#### Text shown:
□ □ □ □ □

By Colleen Scott, NYSOFA Advocacy Specialist

Why is there a month dedicated to LGBTQ+ Pride? Pride month – in June – has been celebrated every year since the Stonewall Riots (1969). More than five decades later, why is it still necessary?

  • Because people don’t get denied housing for being straight.
  • Because people don’t get leered at when they hold hands with their opposite sex partner.
  • Because no one loses their job for being straight.

As People Magazine puts it, “Pride is an entire month dedicated to uplifting LGBTQ voices, celebration of LGBTQ culture and support of LGBTQ rights.”

Unconscious Bias

According to the National Institute of Health, lesbian, gay, bisexual, and transgender older adults have been a largely invisible and infrequently studied population. Similar to other historically disadvantaged or marginalized populations, LGBTQ+ older adults are disproportionately affected by an increased risk of serious illness and disability in contrast to their older heterosexual peers.

Examples of institutional bias which adversely affect LGBTQ+ individuals and their families include the following: refusing to allow a same-sex life partner at the patient’s bedside in dire medical circumstances (such as when the person is in the ICU), refusal to release the body of a loved one to their partner at the time of death, directing communication regarding medical matters to the person’s adult children rather than their life partner, etc.

Health Disparities

SAGE is a national advocacy and services organization that’s been assisting LGBTQ+ elders since 1978. They focus on LGBTQ+ communities and keeping issues affecting these communities in the national conversation to ensure a fulfilling future for all LGBTQ+ people. SAGE reports the following disparities.

□ □ □ □ □

#### Tasks and exercises:
1. Answer these questions from the article on LGBTQ+ Pride Month:
(a) Which event is named as the start of the yearly Pride month celebrations, and in what year did it take place?
(b) Since what year has SAGE been assisting LGBTQ+ elders?
(c) Which publication is quoted describing Pride as "an entire month dedicated to uplifting LGBTQ voices"?
2. Carry on the article about LGBTQ+ Pride Month and older adults from its last sentence.
The data that comes after this article is from an unrelated source.

#### Collected material:
□ □ □ □ □

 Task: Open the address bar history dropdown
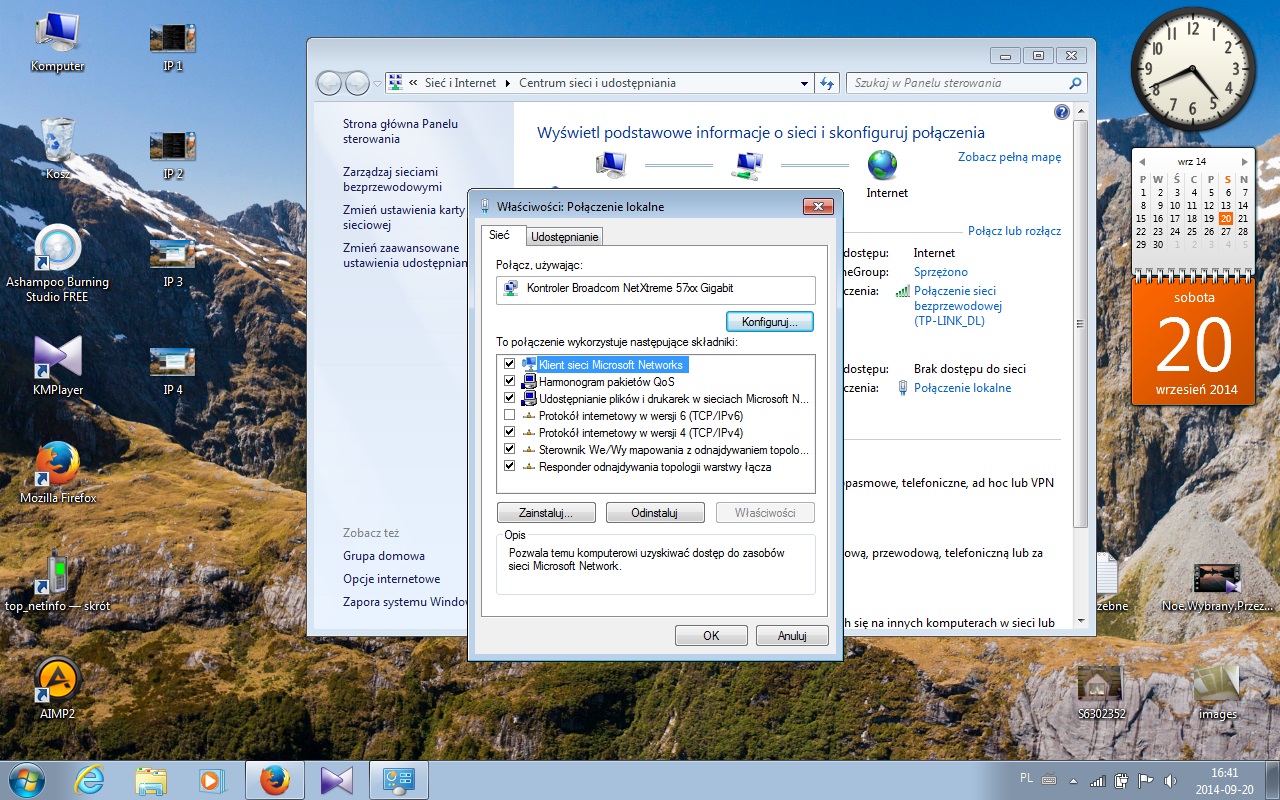806,83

□ □ □ □ □

#### Numbered responses:
1.
(a) The Stonewall Riots, in 1969.
(b) Since 1978.
(c) People Magazine.

2.
  • Access to health care: Overall, LGBT people have lower rates of health insurance coverage. Additionally, when employers offer health insurance to the same-sex partner of an employee or retired employee, federal law treats the value of the partner’s insurance as taxable income and the LGBT retiree must pay income taxes on this benefit.
  • HIV/AIDS: HIV diagnoses among those over 50 are on the rise, and the proportion of people living with AIDS in that age group is now more than double that of people under age 24.
  • Mental Health: Numerous studies have shown that the LGBT population as a whole experiences higher rates of smoking, alcohol use, drug use, suicide and depression.
  • Chronic Physical Conditions: Studies suggest higher levels of chronic and other health problems among LGBT older adults, including asthma, diabetes, HIV/AIDS, obesity, rheumatoid arthritis and certain illnesses such as cancer.

Did You Know?

  • The Stonewall Inn was declared a historic landmark by NYC in 2015 and by President Obama in 2016.
  • The rainbow LGBT flag was designed by Gilbert Baker, an American artist, gay rights activist, and U.S. Army veteran, in 1978.
  • Leonardo Da Vinci was a genius of art, science, and engineering as well as the famed painter of the Mona Lisa and is universally acknowledged to be gay.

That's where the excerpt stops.